Walk-up Experience - sn_walkup.walkup_login issues

Lela Miller · ‎07-20-2022

My team has inherited support of a project surrounding the Walk-up Experience product that was initially set up by a contracted team almost two years ago. Thankfully the product is, for the most part, fully built and ready for use, but the agency it was built for ended up not wanting it, and a new agency is now interested in using it - which means that we've had basically no experience with supporting Walk-up Experience since it was implemented for us.

We are trying to test the scheduling/check-in functionality to get a better idea of the changes that a walk-up ticket undergoes over the life of an appointment so that we can try to meet some of the requirements of this new agency, but we are having trouble accessing the "kiosk view" of the walk-up portal that was built - the page that has the option to queue in line, check in from a previously-booked appointment, or participate in a survey. We're receiving an error like "Sorry, you are not authorized to access the walk-up pages. For security reasons, walk-up pages are limited to users with the sn_walkup.walkup_login role only." when we try to queue, and nothing at all when we try checking in for a booked appointment.

So I looked into that, and the remedy is simple - use a user account that only has sn_walkup.walkup_login and snc_internal. Easy. The only problem is, adding sn_walkup.walkup_login to a user is automatically adding snc_external to any user we try, and I'm not sure how in the world this is being determined. I have almost no experience with this application, so any insight that you can provide would be wonderful.

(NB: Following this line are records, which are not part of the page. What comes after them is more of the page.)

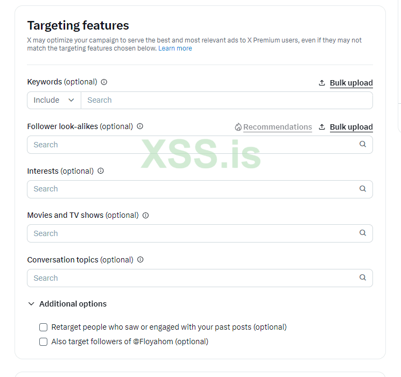401x377 pixels.
Task: Click the Movies and TV shows magnifier icon
Action: tap(363, 233)
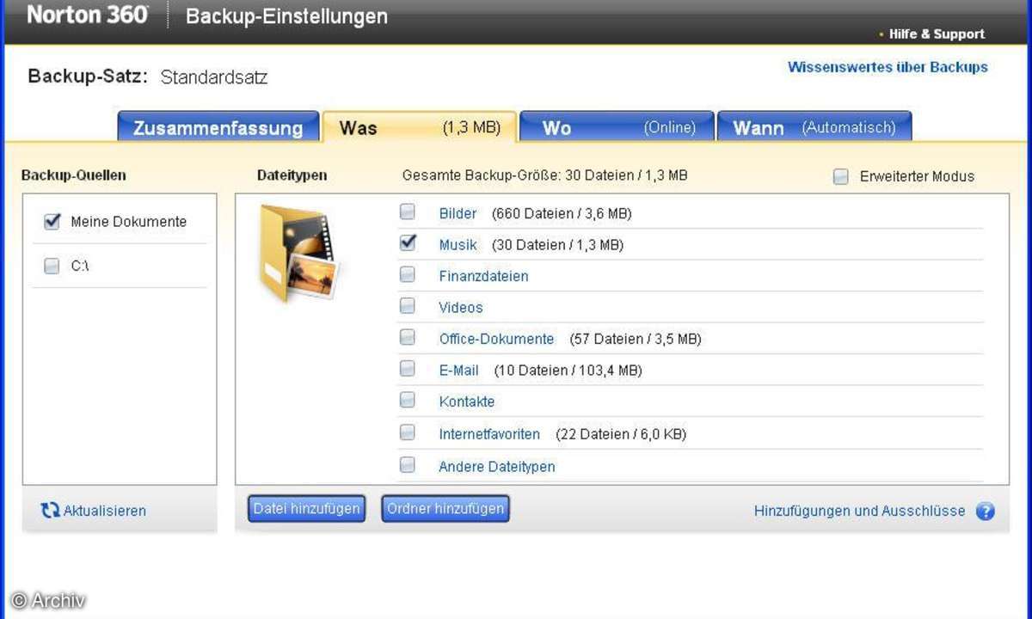1032x619 pixels.
Task: Select the E-Mail checkbox
Action: pos(408,370)
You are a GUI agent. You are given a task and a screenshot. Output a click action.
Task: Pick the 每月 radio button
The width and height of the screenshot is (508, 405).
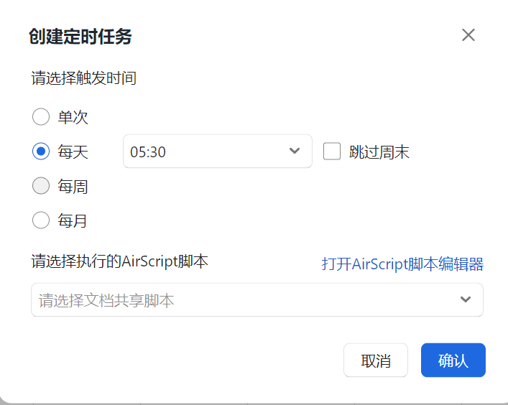point(41,220)
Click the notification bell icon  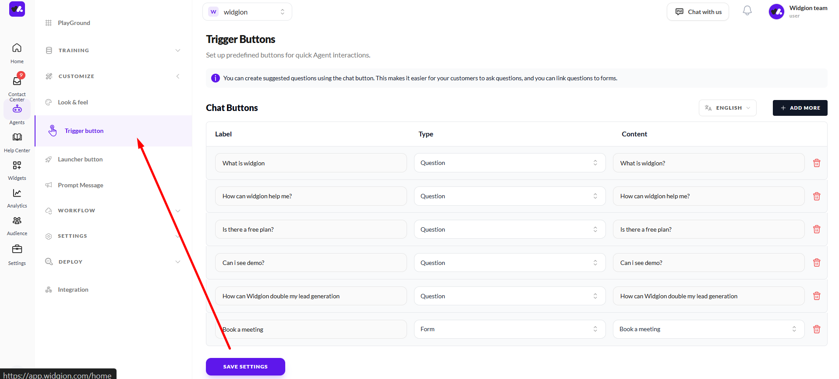(747, 11)
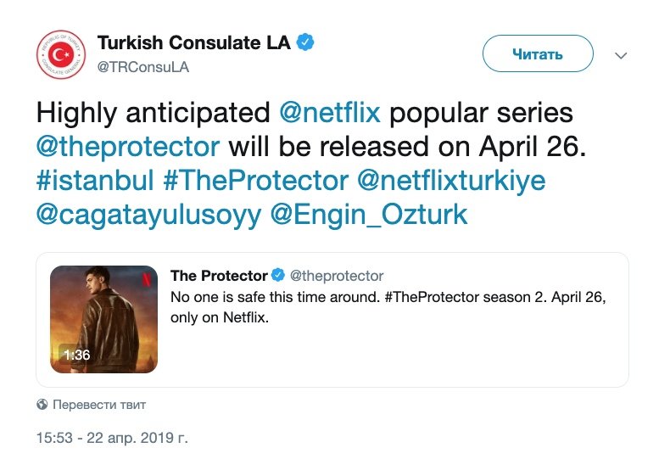
Task: Click the @Engin_Ozturk mention
Action: pyautogui.click(x=368, y=213)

TL;DR: Adding sn_walkup.walkup_login is also adding snc_external and is subsequently blocking my ability to access and use the on-site portal

Community Alums · ‎07-20-2022

Hi @Lela Miller ,

This is expected behavior. Only users with the sn_walkup.walkup_login role can access these portal pages. This was done for security purposes as the portal pages are exposed on a device like tablet. It was an engineering decision to restrict the access given to the walkup login users only.

Resolution

There are two ways to access these portal pages:

Create an ESS user and assign 'sn_walkup.walkup_login' role; impersonate ESS user to access the portal. (NOTE: There is logic in place that will prevent assigning this role if the user already has some other role assigned), or
A new user, 'Walkup User', is included with the Walk-up plugin. Admin/Maint can impersonate this user to access the portal pages.

Additional Information

The sn_walkup.walkup_login role cannot be added to a user who already has a role.

Refer: https://support.servicenow.com/kb?id=kb_article_view&sysparm_article=KB0694562

Mark my answer correct & Helpful, if Applicable.

Thanks,
Sandeep

Lela Miller · ‎07-21-2022

Hi, thanks for the reply.

Unfortunately this doesn't help. I already understand the info you posted. I have tried both of the steps that you have mentioned. Our 'Walkup User' has snc_external applied along with the walkup_login role, and I have no idea of how to make it go away because, as I stated in my initial post, ServiceNow is bundling the snc_external role to apply automatically when sn_walkup.walkup_login is applied.

I tried making a new user and applying only the walkup role as well, but again, snc_external was automatically added as well.

I understand what SHOULD be happening, I understand the logic behind 'I can only have this role to access this page.' The problem is that it is currently impossible with the way the instance is handling this particular role.

Community Alums · ‎07-22-2022

Hi @Lela Miller ,

As i mentioned in my answer above, this is designed to work like how it's working with the access, we cannot do anything.

Also, if you try creating a custom role using "sn_walkup.walkup_login ", you are not allowed to create so as well.

Hence, Unfortunately we will have to live with it.

Mark my answer correct & Helpful, if Applicable.

Thanks,
Sandeep

Lela Miller · ‎07-23-2022

Hi Sandeep,

I feel like maybe we're not on the same page. I'm FINE with how the rules are supposed to work regarding this sn_walkup.walkup_login role, I'm not trying to change how it operates, nor do I want to.

Let me put it this way: the included Walk-up User that is OOB on the instance should have NO problem accessing pages on the walk-up experience, right? However, when I impersonate this Walkup User and try, say, accessing the queue of a location, here is the message I receive.

Reminder: This is using the OUT OF BOX, INCLUDED USER that should be allowed to access these portal pages, no problem. I am not accessing as myself, but as Walkup User.

So let's check the roles on the Walkup User, who has not been edited at all since we started this plugin:

They have snc_external, and sn_walkup.walkup_login. My current experience with our instance is that I cannot have one of these without the other, as I am UNABLE to remove only snc_external, and this is actively preventing this user from accessing walkup pages.

I apologize for repeating my points over and over, but the info I'm being provided with is not answering my specific questions or providing any info I do not already know.